Testing the Dependence of 1P and 2P Signals as a Function of Depth

To characterize the depth dependence of 1P and 2P voltage imaging in brain tissue, we sparsely expressed soma-localized JEDI-2P in the mouse cortex. Chien et al.³⁸ previously showed that for voltage imaging in brain tissue, restricting 1P illumination to the soma led to an approximately eightfold improvement in signal-to-background ratio compared with wide-field illumination, by minimizing the background from off-target illumination. We thus compared the soma-targeted 1P imaging and raster-scanned 2P imaging at several depths [Figs. 2(a) and 2(b); Sec. 2: Methods].

Fig. 2

Depth-dependent 1P and 2P signals in the brain. (a) Experimental protocol. In a mouse expressing JEDI-2P, raster-scanned 2P ($\lambda =920\mathrm{nm}$) and DMD-patterned 1P imaging ($\lambda =488\mathrm{nm}$) were alternately applied to neurons at different depths. 1P illumination patterned to cell-free regions was used to estimate the background signal. (b) Example 1P and 2P images of cells at three depths. $\text{Scale bars}=5\mu \mathrm{m}$. (c) Estimated signal-to-background ratio for $n=43$ neurons under patterned 1P illumination. (d) Mean count rate from the membranes of $n=43$ neurons under 2P illumination. The color indicates excitation power. The inset shows the cell at $473\mu \mathrm{m}$ depth (boxed on the graph). $\text{Scale bar}=5\mu \mathrm{m}$.

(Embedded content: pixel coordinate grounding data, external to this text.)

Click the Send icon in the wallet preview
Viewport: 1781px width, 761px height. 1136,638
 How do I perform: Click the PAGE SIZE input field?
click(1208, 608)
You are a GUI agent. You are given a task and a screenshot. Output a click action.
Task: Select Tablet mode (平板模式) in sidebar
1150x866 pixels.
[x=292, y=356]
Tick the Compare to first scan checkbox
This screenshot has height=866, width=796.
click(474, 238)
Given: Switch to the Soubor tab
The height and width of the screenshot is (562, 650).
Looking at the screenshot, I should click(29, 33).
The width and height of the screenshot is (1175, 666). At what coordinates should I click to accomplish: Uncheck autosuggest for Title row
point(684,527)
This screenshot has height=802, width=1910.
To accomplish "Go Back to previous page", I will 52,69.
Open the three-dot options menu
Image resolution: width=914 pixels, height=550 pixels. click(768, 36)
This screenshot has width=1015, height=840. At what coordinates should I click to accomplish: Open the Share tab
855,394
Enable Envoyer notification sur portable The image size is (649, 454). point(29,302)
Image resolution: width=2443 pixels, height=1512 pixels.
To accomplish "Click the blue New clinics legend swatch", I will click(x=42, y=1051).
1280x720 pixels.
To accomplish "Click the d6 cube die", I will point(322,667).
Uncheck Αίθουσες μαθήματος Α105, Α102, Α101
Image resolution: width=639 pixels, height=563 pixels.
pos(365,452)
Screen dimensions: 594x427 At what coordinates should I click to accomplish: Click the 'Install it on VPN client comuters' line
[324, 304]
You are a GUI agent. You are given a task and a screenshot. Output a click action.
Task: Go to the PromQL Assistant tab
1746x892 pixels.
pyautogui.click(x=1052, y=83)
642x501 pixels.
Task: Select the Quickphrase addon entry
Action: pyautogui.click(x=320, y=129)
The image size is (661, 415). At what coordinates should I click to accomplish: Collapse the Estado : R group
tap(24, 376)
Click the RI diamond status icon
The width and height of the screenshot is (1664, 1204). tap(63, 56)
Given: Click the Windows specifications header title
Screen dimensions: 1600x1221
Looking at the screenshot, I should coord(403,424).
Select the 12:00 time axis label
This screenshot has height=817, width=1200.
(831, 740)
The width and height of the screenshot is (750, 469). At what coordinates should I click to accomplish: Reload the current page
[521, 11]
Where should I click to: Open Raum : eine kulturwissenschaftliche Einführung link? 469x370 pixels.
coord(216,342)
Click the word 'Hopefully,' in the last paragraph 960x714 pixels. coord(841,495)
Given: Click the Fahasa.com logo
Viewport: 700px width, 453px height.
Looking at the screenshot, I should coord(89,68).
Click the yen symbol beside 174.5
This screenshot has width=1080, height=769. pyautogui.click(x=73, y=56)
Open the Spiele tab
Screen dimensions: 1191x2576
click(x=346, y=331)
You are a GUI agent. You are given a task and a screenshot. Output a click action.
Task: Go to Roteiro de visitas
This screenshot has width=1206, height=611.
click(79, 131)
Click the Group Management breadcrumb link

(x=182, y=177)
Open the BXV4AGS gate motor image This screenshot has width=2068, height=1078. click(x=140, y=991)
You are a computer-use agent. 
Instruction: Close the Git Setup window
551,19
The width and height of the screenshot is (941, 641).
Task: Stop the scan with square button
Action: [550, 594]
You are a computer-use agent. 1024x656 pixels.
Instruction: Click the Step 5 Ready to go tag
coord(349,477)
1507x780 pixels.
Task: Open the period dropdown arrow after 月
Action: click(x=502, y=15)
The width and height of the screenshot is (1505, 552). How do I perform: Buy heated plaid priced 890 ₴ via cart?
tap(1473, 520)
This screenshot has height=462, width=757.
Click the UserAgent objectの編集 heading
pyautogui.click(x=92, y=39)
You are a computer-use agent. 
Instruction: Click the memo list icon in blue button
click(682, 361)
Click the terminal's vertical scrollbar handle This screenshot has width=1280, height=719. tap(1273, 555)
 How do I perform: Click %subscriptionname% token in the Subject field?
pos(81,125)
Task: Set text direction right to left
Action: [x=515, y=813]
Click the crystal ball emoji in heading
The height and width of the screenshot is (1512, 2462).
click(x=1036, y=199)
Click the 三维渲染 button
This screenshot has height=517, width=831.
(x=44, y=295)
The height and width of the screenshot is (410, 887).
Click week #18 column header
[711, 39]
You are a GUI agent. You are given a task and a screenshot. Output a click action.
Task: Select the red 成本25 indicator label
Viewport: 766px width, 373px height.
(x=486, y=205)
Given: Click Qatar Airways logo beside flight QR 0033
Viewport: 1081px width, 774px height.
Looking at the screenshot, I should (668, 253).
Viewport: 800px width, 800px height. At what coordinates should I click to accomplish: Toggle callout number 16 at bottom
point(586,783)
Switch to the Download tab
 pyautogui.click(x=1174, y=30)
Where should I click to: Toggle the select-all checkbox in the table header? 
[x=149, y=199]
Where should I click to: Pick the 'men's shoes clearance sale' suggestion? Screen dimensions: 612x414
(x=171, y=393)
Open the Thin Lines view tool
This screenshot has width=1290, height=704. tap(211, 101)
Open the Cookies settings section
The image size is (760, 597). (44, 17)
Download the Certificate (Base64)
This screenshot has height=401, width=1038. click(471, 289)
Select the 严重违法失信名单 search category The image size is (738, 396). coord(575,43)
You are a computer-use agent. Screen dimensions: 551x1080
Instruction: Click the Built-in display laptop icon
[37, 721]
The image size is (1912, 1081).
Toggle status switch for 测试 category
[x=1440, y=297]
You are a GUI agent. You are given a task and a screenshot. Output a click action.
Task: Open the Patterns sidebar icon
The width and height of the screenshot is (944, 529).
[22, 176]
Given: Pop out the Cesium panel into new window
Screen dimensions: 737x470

With 1P illumination, JEDI-2P-expressing cells were resolvable down to $d\sim 200\mu \mathrm{m}$. The challenge for 1P imaging at greater depths was not shot noise but rather a decrease in signal-to-background ratio. At depths $>200\mu \mathrm{m}$, cells were not distinguishable from the background by 1P imaging with patterned 488 nm excitation [Fig. 2(c)].

With 2P illumination, cells were resolvable to $d=473\mu \mathrm{m}$, the greatest depth we tested [Fig. 2(b)]. As the cell depth increased, we increased the 2P laser power to maintain a sufficient count rate to resolve the cells, up to $P_0=140\mathrm{mW}$ at $d=473\mu \mathrm{m}$.

3.4.

Thermal Limits to 2P Excitation Power in Brain Tissue

The heating caused by 2P illumination can transiently perturb neural function and at high levels can damage tissue. Most ion channel gating properties have a $Q_{10}$ (i.e., ratio of rates at temperatures separated by 10°C) between 1 and 3.³⁹ Changes of 1°C can cause changes in neuronal firing rates.⁴⁰ In rodents, brain temperature may fluctuate under physiological conditions by up to 4°C,⁴¹ and implantation of a glass imaging window may lead to some local brain cooling, partially canceling the effect of laser heating. Podgorski and Ranganathan⁴² found lasting damage after continuous illumination of a $1{\mathrm{mm}}^2$ scan at 250 mW, corresponding to a steady-state temperature change of $\sim 5°\mathrm{C}$.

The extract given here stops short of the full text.